What shipped
Microsoft's OneDrive agents are now generally available to Microsoft 365 Copilot license holders. Users can select up to 20 files, create an agent (saved as a .agent file), and query across documents instead of one at a time.
The pitch: Ask "What decisions have we made?" or "What risks keep appearing?" across project files. Agents are searchable and shareable like regular files, though collaborators need access to source documents.
The admin question
Microsoft claims getting started "requires no special admin setup." What's missing: details on data handling, retention policies, or granular access controls. The Register asked Microsoft about privacy implications and data processing. Microsoft acknowledged the question but didn't respond.
This matters for enterprise deployments. Copilot agents accessing OneDrive files raises questions about audit logs, compliance reporting, and whether admins can disable agent functionality for specific users or departments.

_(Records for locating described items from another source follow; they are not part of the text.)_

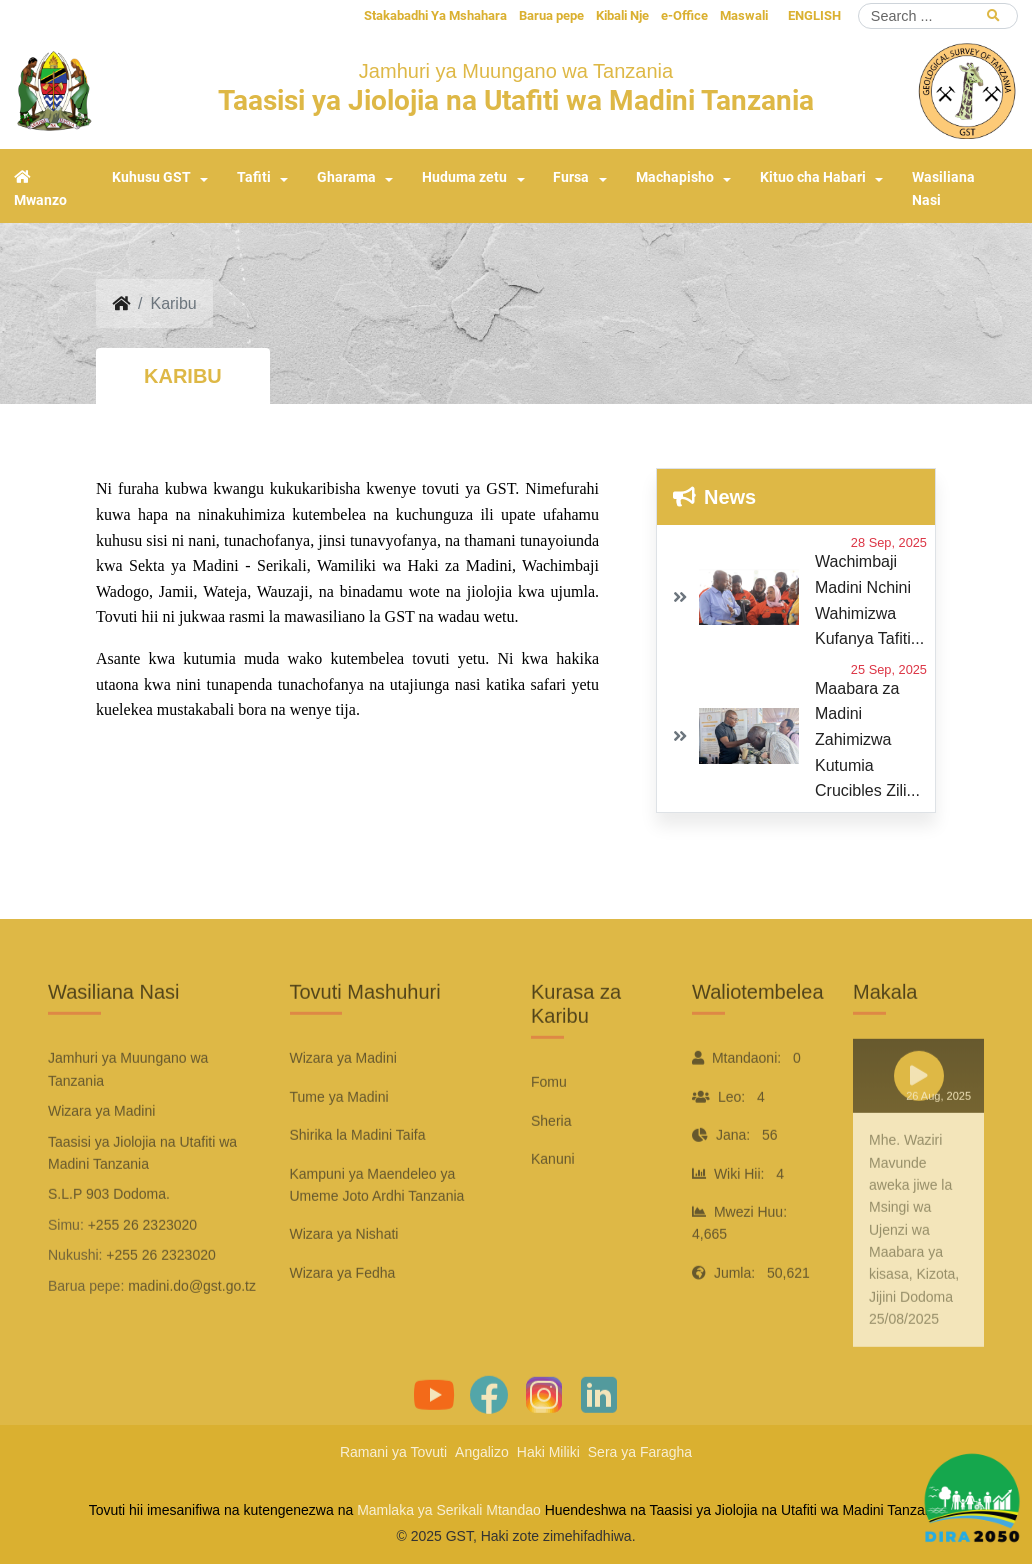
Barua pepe (551, 15)
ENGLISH (814, 15)
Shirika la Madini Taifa (358, 1180)
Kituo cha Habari (813, 177)
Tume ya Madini (339, 1141)
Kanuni (553, 1204)
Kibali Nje (622, 15)
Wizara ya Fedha (343, 1317)
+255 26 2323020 (142, 1269)
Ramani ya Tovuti (393, 1452)
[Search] (938, 16)
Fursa (571, 177)
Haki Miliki (548, 1452)
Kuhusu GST (151, 177)
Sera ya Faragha (640, 1452)
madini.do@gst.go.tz (192, 1330)
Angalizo (482, 1452)
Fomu (549, 1127)
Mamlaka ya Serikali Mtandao (449, 1510)
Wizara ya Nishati (344, 1279)
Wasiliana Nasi (943, 189)
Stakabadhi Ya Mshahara (435, 15)
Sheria (551, 1165)
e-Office (684, 15)
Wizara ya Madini (343, 1103)
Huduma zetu (464, 177)
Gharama (346, 177)
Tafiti (254, 177)
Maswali (744, 15)
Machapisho (675, 177)
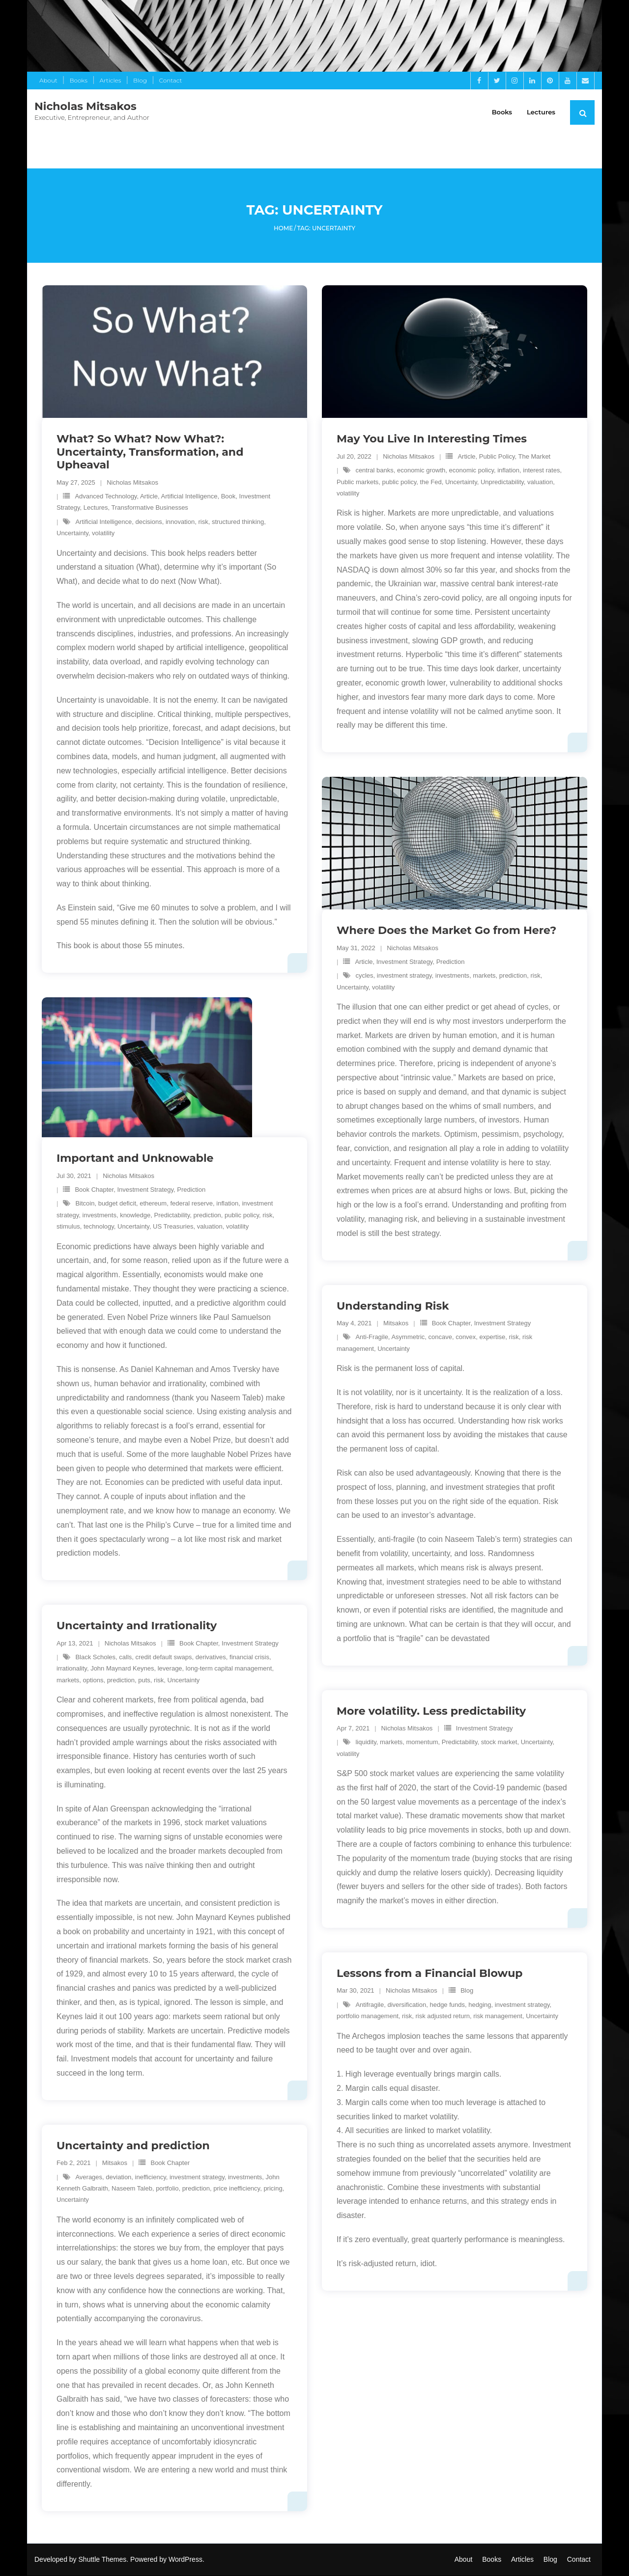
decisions (149, 522)
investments (452, 976)
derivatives (211, 1657)
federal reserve (191, 1204)
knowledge (135, 1215)
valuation (540, 482)
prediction (513, 976)
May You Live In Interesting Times (432, 439)
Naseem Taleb (132, 2188)
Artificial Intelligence (189, 496)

Microsoft's existing Copilot documentation covers commercial data protection and the "green shield" enterprise boundary, but agent-specific controls remain unclear.
What's been building
OneDrive Copilot features have been rolling out since 2023: file summarization, comparisons, PDF reviews, and audio overviews. The agent functionality builds on Azure AI Search for retrieval-augmented generation. Microsoft added OneDrive file summarization to Windows File Explorer in January 2026, with rollout continuing through February.
Agents in Copilot Studio (where IT can build custom agents) got copying functionality from lite to full Studio in mid-January. The broader M365 Copilot roadmap targets December 2026 for App Builder.
The permission gap
Notably, agents don't enforce access controls automatically. If you share an agent with someone who lacks permission to underlying files, they "won't get useful answers," according to Microsoft. That's not a permission error - it's Copilot answering without context, increasing the risk of confidently wrong responses.
For organizations evaluating Copilot deployments, this is worth testing: How do agents behave with mixed file permissions? What shows up in audit logs? Can you track which agents access which files?
Microsoft's standalone SharePoint and OneDrive for Business plans (Plan 1/2) retire after June 30, 2026, pushing customers toward bundles that include Copilot licensing.
What to watch
Admin control documentation. Audit log coverage. How agents handle permission boundaries in practice. Whether Microsoft clarifies data processing specifics or leaves that to enterprise agreements.